4. Aligning Measurement with Outcomes

Dame Alison observed that “what gets measured gets done” – but this mantra needs careful implementation in large organisations.

When NatWest identified that customer satisfaction correlated with relationship manager contact and set targets accordingly, contact levels went up but customer scores went down. The problem was that the same customers were being called multiple times rather than reaching more customers with quality interactions.

To address this, Dame Alison shifted to balanced scorecards that measured financial outcomes, risk outcomes, customer experience, economics, and culture. This allowed the bank to offset scenarios where they might beat financial metrics but deliver a poor customer experience.

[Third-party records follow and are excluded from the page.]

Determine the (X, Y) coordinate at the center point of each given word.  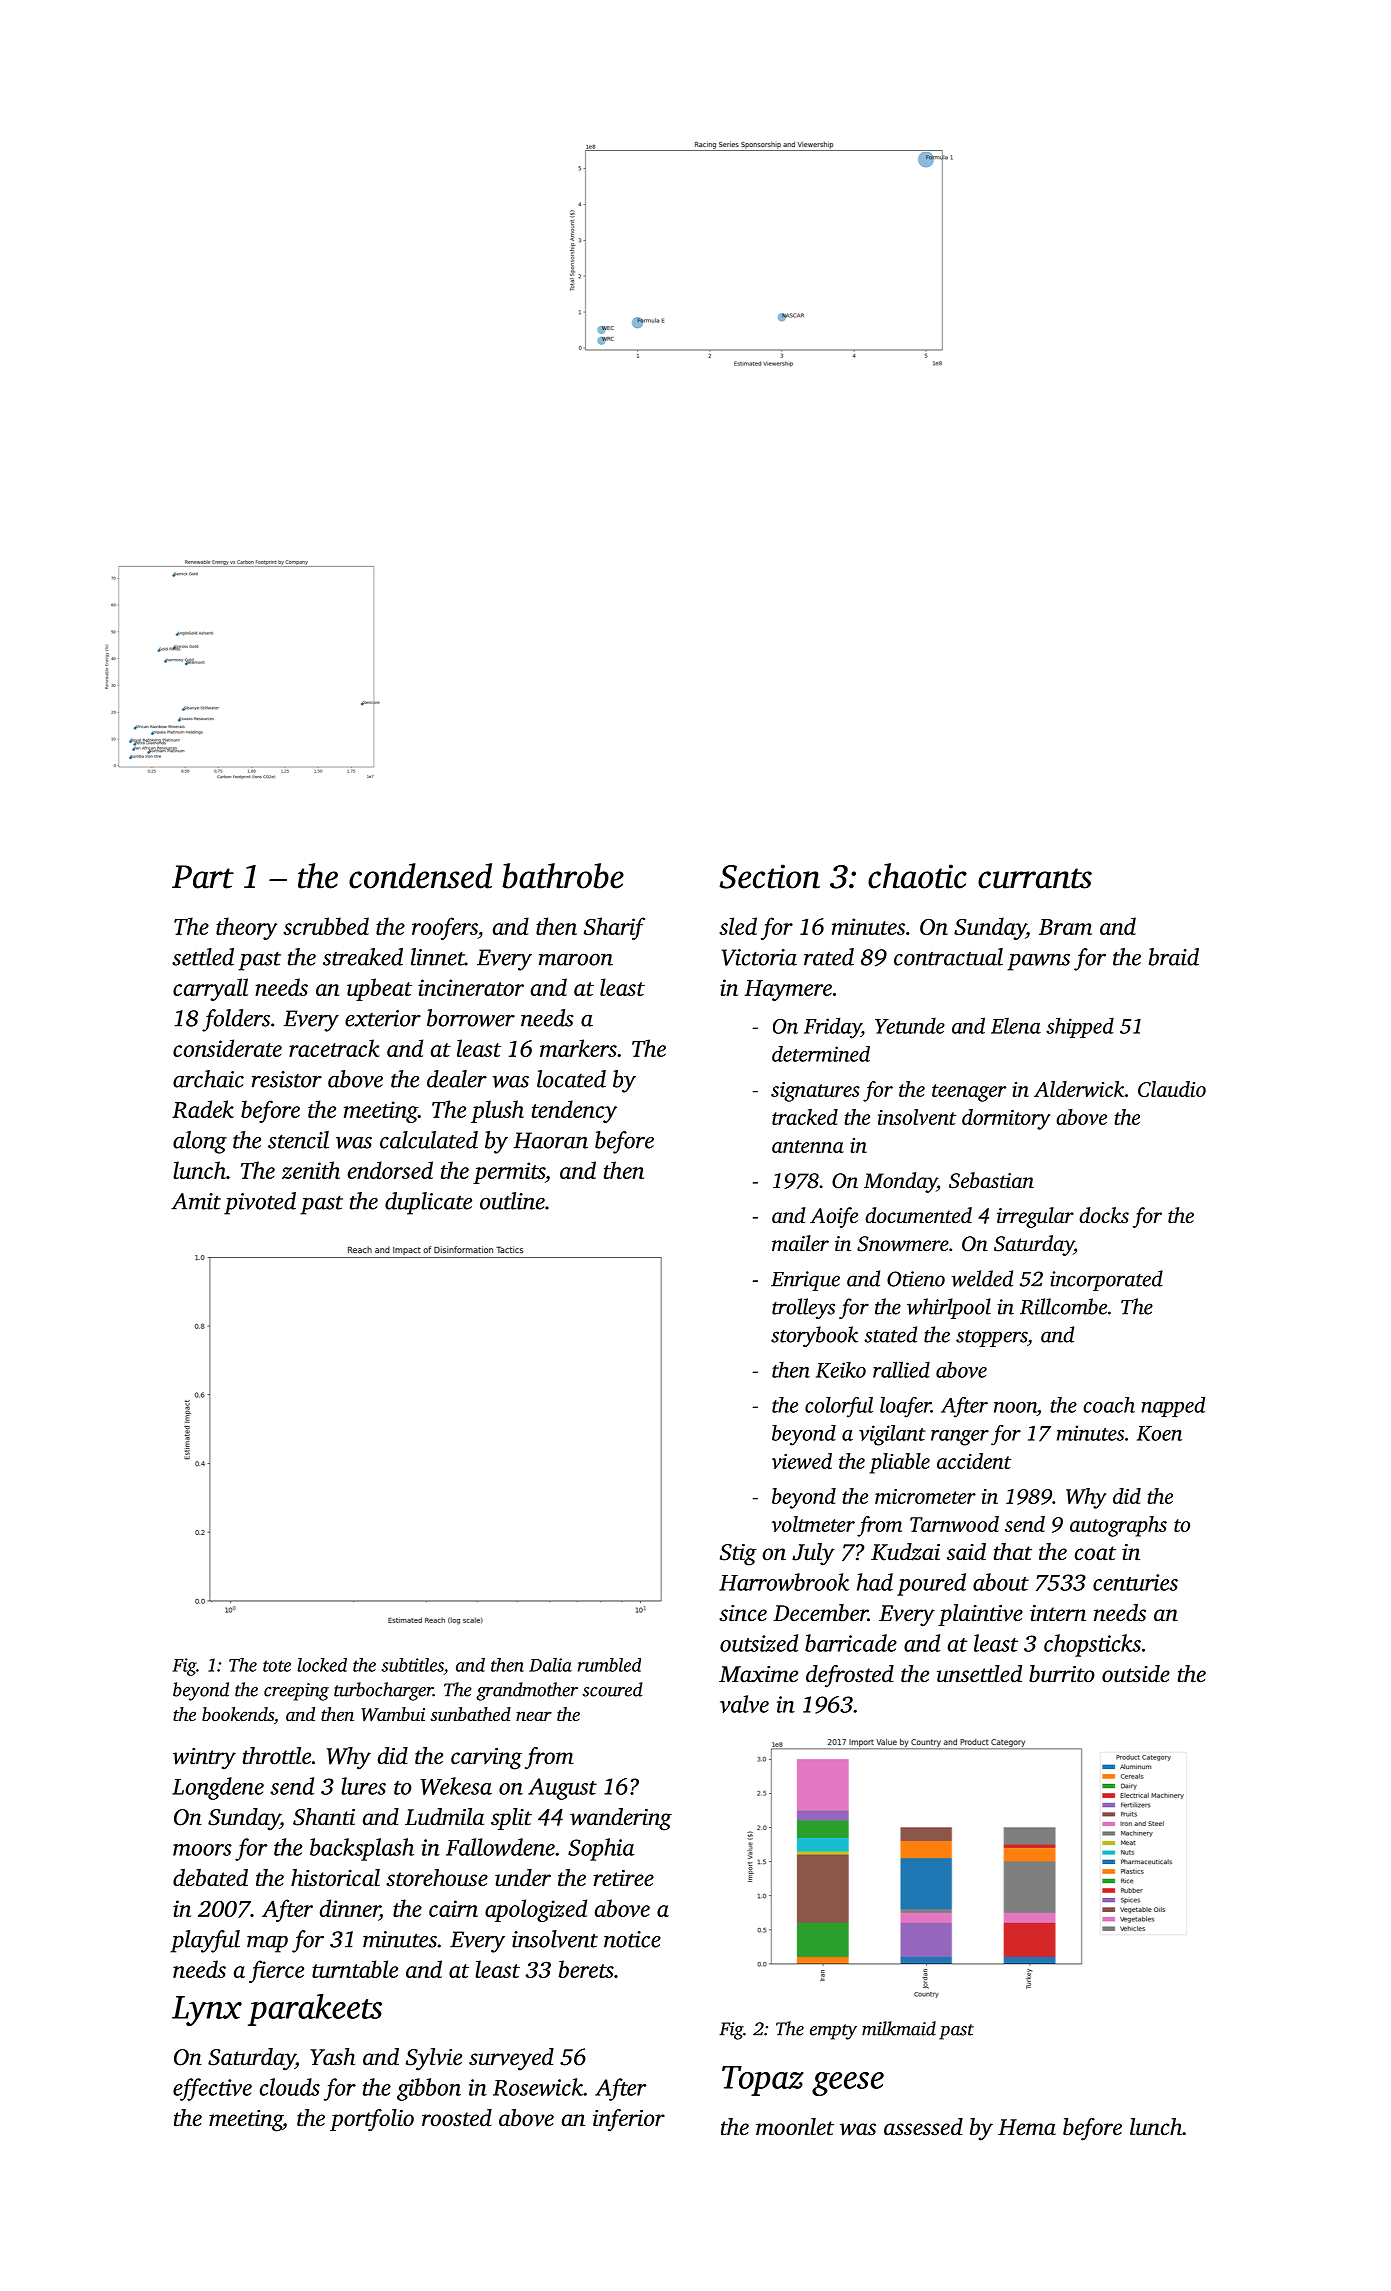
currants (1035, 878)
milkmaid (899, 2028)
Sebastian (991, 1180)
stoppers (991, 1338)
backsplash (362, 1849)
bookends (238, 1714)
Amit (196, 1201)
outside (1136, 1674)
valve (744, 1704)
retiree (624, 1878)
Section (769, 876)
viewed (802, 1461)
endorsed (390, 1170)
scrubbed (326, 926)
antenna (808, 1146)
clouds (290, 2087)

Results of the Transformation

The impact of Rose’s strategy has been remarkable:

  • Market share growth in targeted customer segments, including youth (from 3% to 17%) and entrepreneurs (to 17%)
  • Affluent customer NPS improved from -7 to +35
  • Commercial banking achieved #1 position with the best-rated relationship managers
  • Staff engagement rose well above the global financial norm
  • Risk metrics and error rates improved consistently
  • Customer complaint levels dropped by over 30%
  • Return on tangible equity improved from 7% to 19%
  • The bank distributed £10 billion back to shareholders and outperformed the market by 18% in share price

The Lessons for All Businesses

Dame Alison Rose’s transformation of NatWest offers valuable insights for any organisation seeking to become truly customer-centric while delivering shareholder value:

  1. Recognise the gap between customer-first intentions and customer experiences
  2. Understand how organisational structures may not align with how customers actually interact with you
  3. Measure from an honest starting point, admitting problems even when headline metrics look good
  4. Take a lifecycle view of customer relationships
  5. Focus on the moments that matter to customers, not just product delivery
  6. Create balanced measurement systems that prevent unintended consequences
  7. Align your culture across the entire organisation, including non-customer-facing roles

As Dame Alison concludes, “Customers deserve great service and great insight, and organisations have at their disposal today tools and technology to allow us to deliver greater understanding and value… NatWest moved from worst to best both in terms of its customer acquisition, retention, and feedback as well as best-in-class returns for shareholders – ensuring we balanced the short term with long-term value creation.”